高可用性#

  1. 验证头节点是否对集群节点具有电源控制。

    1% device
    2% power -c  dgx-h100 status
    3[-head1->device]%  power -c  dgx-h100 status
    4ipmi0 .................... [   ON    ]  bcm-dgx-h100-01
    5ipmi0 .................... [   ON    ]  bcm-dgx-h100-02
    6ipmi0 .................... [   ON    ]  bcm-dgx-h100-03
    7ipmi0 .................... [   ON    ]  bcm-dgx-h100-04
    8[bcm-head-01->device]%
    
  2. 关闭集群节点电源。

    在配置 HA 之前,必须关闭集群节点电源。

    1% power -c  dgx-h100 off
    2ipmi0 .................... [   OFF   ] bcm-dgx-h100-01
    3ipmi0 .................... [   OFF   ] bcm-dgx-h100-02
    4ipmi0 .................... [   OFF   ] bcm-dgx-h100-03
    5ipmi0 .................... [   OFF   ] bcm-dgx-h100-04
    
  3. 以 root 用户在主头节点上启动 cmha-setup CLI 向导。

    # cmha-setup
    
  4. 选择 Setup,然后选择 SELECT

    _images/high-availability-01.png
  5. 选择 Configure,然后选择 NEXT

    _images/high-availability-02.png
  6. 验证 cmha-setup 中找到的集群许可证信息是否正确,然后选择 CONTINUE

    _images/high-availability-03.png
  7. 配置一个外部虚拟 IP 地址,该地址将由 HA 配置中的活动头节点使用,然后选择 NEXT

    这将是始终应用于访问活动头节点的 IP 地址。

    _images/high-availability-04.png
  8. 提供一个内部虚拟 IP 地址,该地址将由 HA 配置中的活动头节点使用。

    _images/high-availability-05.png
  9. 提供辅助头节点的名称,然后选择 NEXT

    _images/high-availability-06.png
  10. 由于 DGX SuperPOD 使用内部网络作为故障转移网络,请选择 SKIP

    _images/high-availability-07.png
  11. 配置向导即将创建的辅助头节点的 IP 地址,然后选择 NEXT

    _images/high-availability-08.png
  12. 向导显示其收集的信息摘要。
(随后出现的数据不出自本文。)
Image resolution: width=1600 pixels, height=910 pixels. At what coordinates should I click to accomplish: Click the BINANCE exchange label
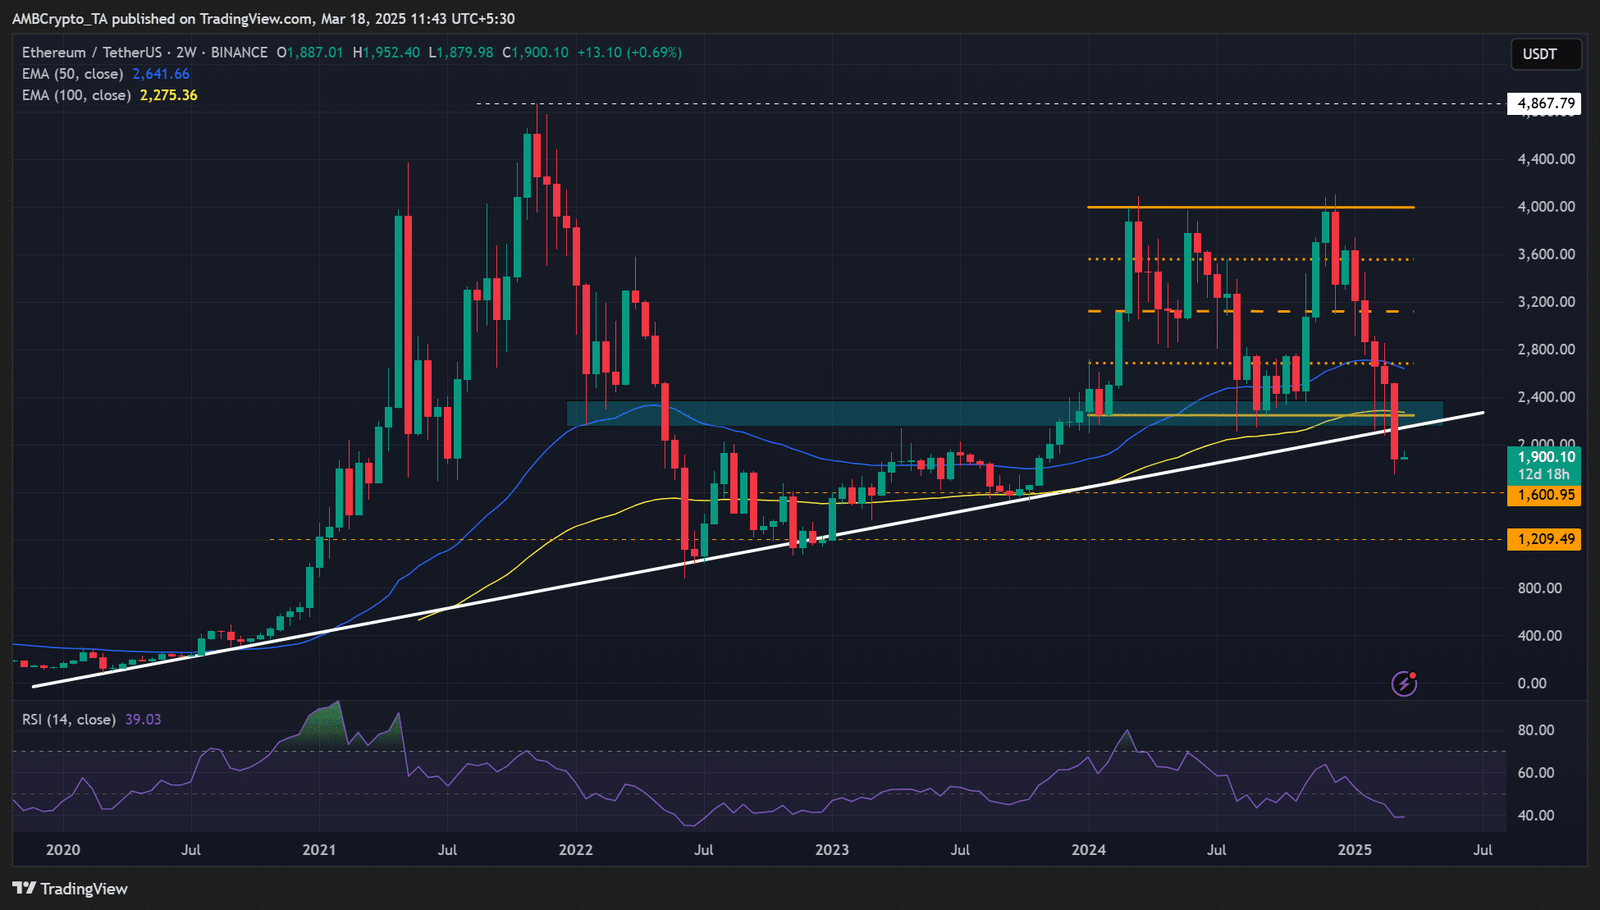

VIP 将分别分配给内部和外部接口。

    _images/high-availability-09.png
  13. 选择 Yes 以继续进行故障转移配置。

    _images/high-availability-10.png
  14. 输入 root 密码,然后选择 OK

    _images/high-availability-11.png
  15. 向导执行 HA 配置的初始步骤。如果所有步骤都显示 OK,请按 ENTER 继续。进度将在此处显示。

    1Initializing failover setup on master.............. [  OK  ]
    2Updating shared internal interface................. [  OK  ]
    3Updating shared external interface................. [  OK  ]
    4Updating extra shared internal interfaces.......... [  OK  ]
    5Cloning head node.................................. [  OK  ]
    6Updating secondary master interfaces............... [  OK  ]
    7Updating Failover Object........................... [  OK  ]
    8Restarting cmdaemon................................ [  OK  ]
    9Press any key to continue
    
  16. 当主节点上的故障转移设置安装完成后,选择 OK 退出向导。

    _images/high-availability-12.png
  17. PXE 启动辅助头节点,然后从 grub 菜单中选择 RESCUE

    由于这是此节点的初始启动,因此必须在 Base Command Manager (BMC 或物理电源按钮) 之外完成。

  18. 从 grub 菜单中选择 RESCUE

    _images/high-availability-13.png
  19. 在辅助头节点启动到救援环境后,运行 /cm/cm-clone-install --failover 命令,然后在提示时输入 YES

    辅助头节点将从主节点克隆。

    _images/high-availability-14.png
  20. 克隆完成后,输入 y 以重启辅助头节点。

    必须将辅助节点设置为从其硬盘驱动器启动。不应启用 PXE 启动。

  21. 等待辅助头节点重启,然后在主头节点上继续 HA 设置过程。

    _images/high-availability-15.png
  22. cmha-setup 菜单中选择 Finalize,然后选择 NEXT

    这会将 MySQL 数据库从主节点克隆到辅助头节点。

    _images/high-availability-16.png
  23. 在确认屏幕上选择 CONTINUE

    _images/high-availability-17.png
  24. 输入 root 密码,然后选择 OK

    _images/high-availability-18.png
  25. cmha-setup 向导继续。在提示时按 ENTER 继续。

    _images/high-availability-19.png

    进度将在此处显示

     1Updating secondary master mac address.............. [  OK  ]
     2Initializing failover setup on bcm-head-02......... [  OK  ]
     3Stopping cmdaemon.................................. [  OK  ]
     4Cloning cmdaemon database.......................... [  OK  ]
     5Checking database consistency...................... [  OK  ]
     6Starting cmdaemon, chkconfig services.............. [  OK  ]
     7Cloning workload manager databases................. [  OK  ]
     8Cloning additional databases....................... [  OK  ]
     9Update DB permissions.............................. [  OK  ]
    10Checking for dedicated failover network............ [  OK  ]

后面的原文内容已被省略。